Pub. L. 115–391, title I, § 106, Dec. 21, 2018, 132 Stat. 5214, provided that:

“(a) In General.—
In considering any program, treatment, regimen, group, company, charity, person, or entity of any kind under any provision of this Act [see Tables for classification], or the amendments made by this Act, the fact that it may be or is faith-based may not be a basis for any discrimination against it in any manner or for any purpose.
“(b) Eligibility for Earned Time Credit.—
Participation in a faith-based program, treatment, or regimen may qualify a prisoner for earned time credit under subchapter D of chapter 229 of title 18, United States Code, as added by section 101(a) of this Act, however, the Director of the Bureau of Prisons shall ensure that non-faith-based programs that qualify for earned time credit are offered at each Bureau of Prisons facility in addition to any such faith-based programs.

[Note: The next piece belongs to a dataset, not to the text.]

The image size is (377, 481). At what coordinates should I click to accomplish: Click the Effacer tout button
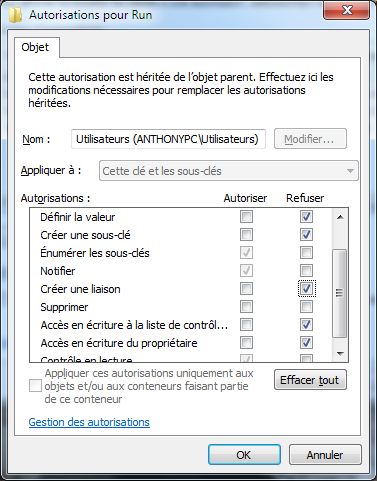pyautogui.click(x=310, y=380)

“(c) Limitation on Activities.—
A group, company, charity, person, or entity may not engage in explicitly religious activities using direct financial assistance made available under this title [enacting subchapter D of this chapter, amending this section and section 3624 of this title, and enacting provisions set out as notes under this section and sections 3624 and 3631 of this title] or the amendments made by this title.

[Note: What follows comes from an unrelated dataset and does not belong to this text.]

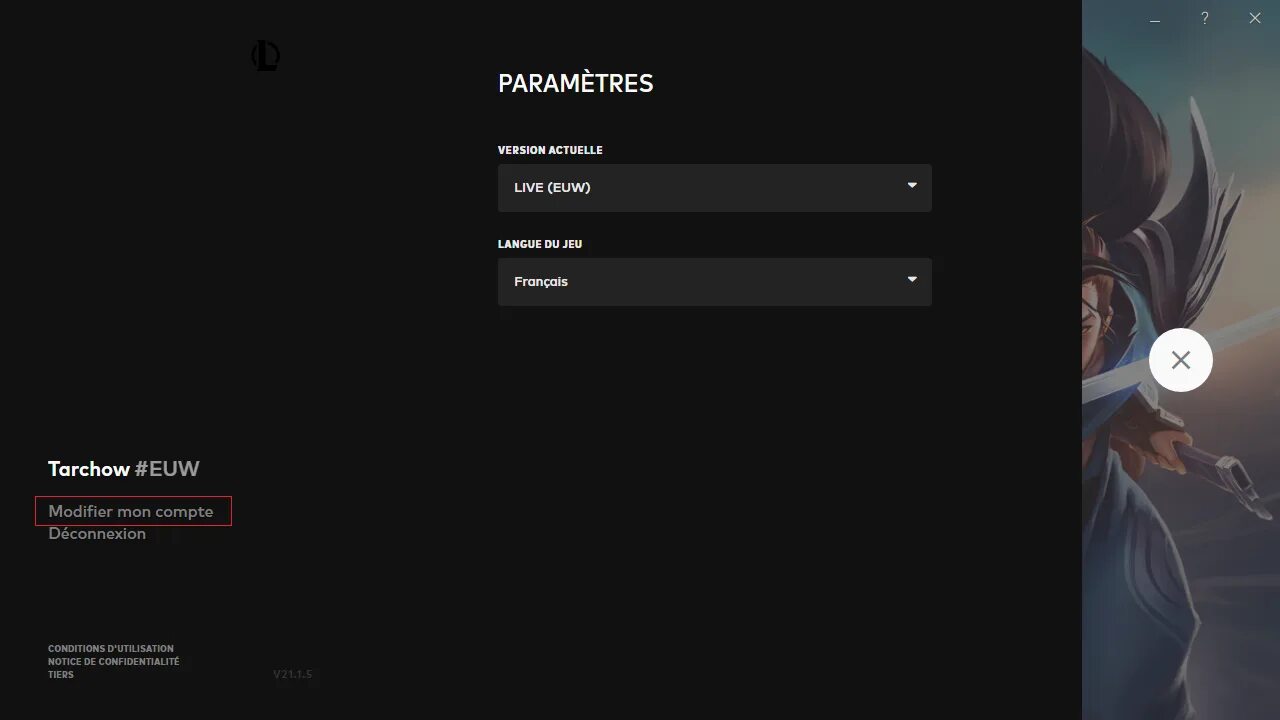Screen dimensions: 1280x720
Task: Open help via the question mark icon
Action: click(x=1205, y=18)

“(d) Rule of Construction.—
Nothing in this Act, or the amendments made by this Act, may be construed to amend any requirement under Federal law or the Constitution of the United States regarding funding for faith-based programs or activities.”

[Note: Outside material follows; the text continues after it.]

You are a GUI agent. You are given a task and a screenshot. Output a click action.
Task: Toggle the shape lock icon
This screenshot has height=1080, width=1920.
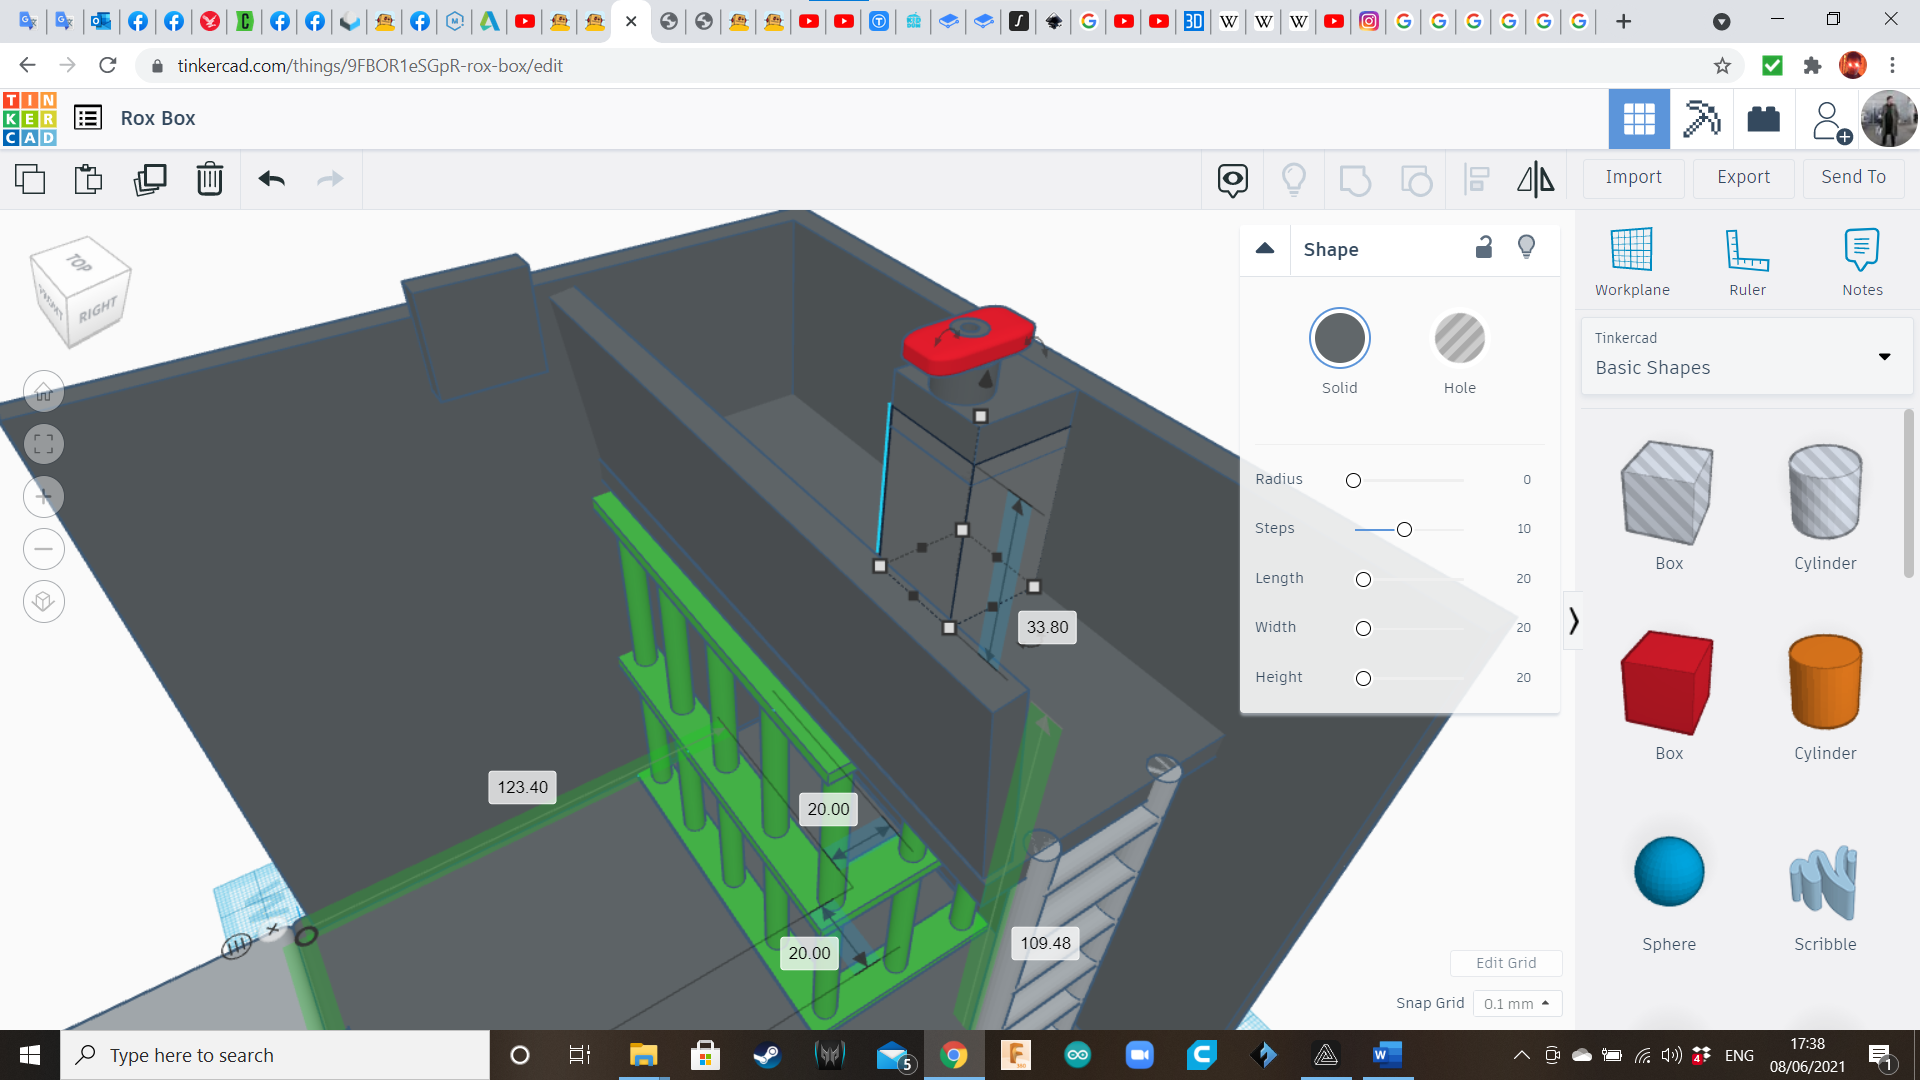tap(1484, 247)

Evidence-Based Treatment for Opioid and Heroin Abuse

Pub. L. 115–391, title VI, § 607, Dec. 21, 2018, 132 Stat. 5244, provided that:

“(a) Report on Evidence-based Treatment for Opioid and Heroin Abuse.—
Not later than 90 days after the date of enactment of this Act [Dec. 21, 2018], the Director of the Bureau of Prisons shall submit to the Committees on the Judiciary and the Committees on Appropriations of the Senate and of the House of Representatives a report assessing the availability of and the capacity of the Bureau of Prisons to treat heroin and opioid abuse through evidence-based programs, including medication-assisted treatment where appropriate. In preparing the report, the Director shall consider medication-assisted treatment as a strategy to assist in treatment where appropriate and not as a replacement for holistic and other drug-free approaches. The report shall include a description of plans to expand access to evidence-based treatment for heroin and opioid abuse for prisoners, including access to medication-assisted treatment in appropriate cases. Following submission, the Director shall take steps to implement these plans.
“(b) Report on the Availability of Medication-Assisted Treatment for Opioid and Heroin Abuse, and Implementation Thereof.—
Not later than 120 days after the date of enactment of this Act, the Director of the Administrative Office of the United States Courts shall submit to the Committees on the Judiciary and the Committees on Appropriations of the Senate and of the House of Representatives a report assessing the availability of and capacity for the provision of medication-assisted treatment for opioid and heroin abuse by treatment service providers serving prisoners who are serving a term of supervised release, and including a description of plans to expand access to medication-assisted treatment for heroin and opioid abuse whenever appropriate among prisoners under supervised release. Following submission, the Director will take steps to implement these plans.”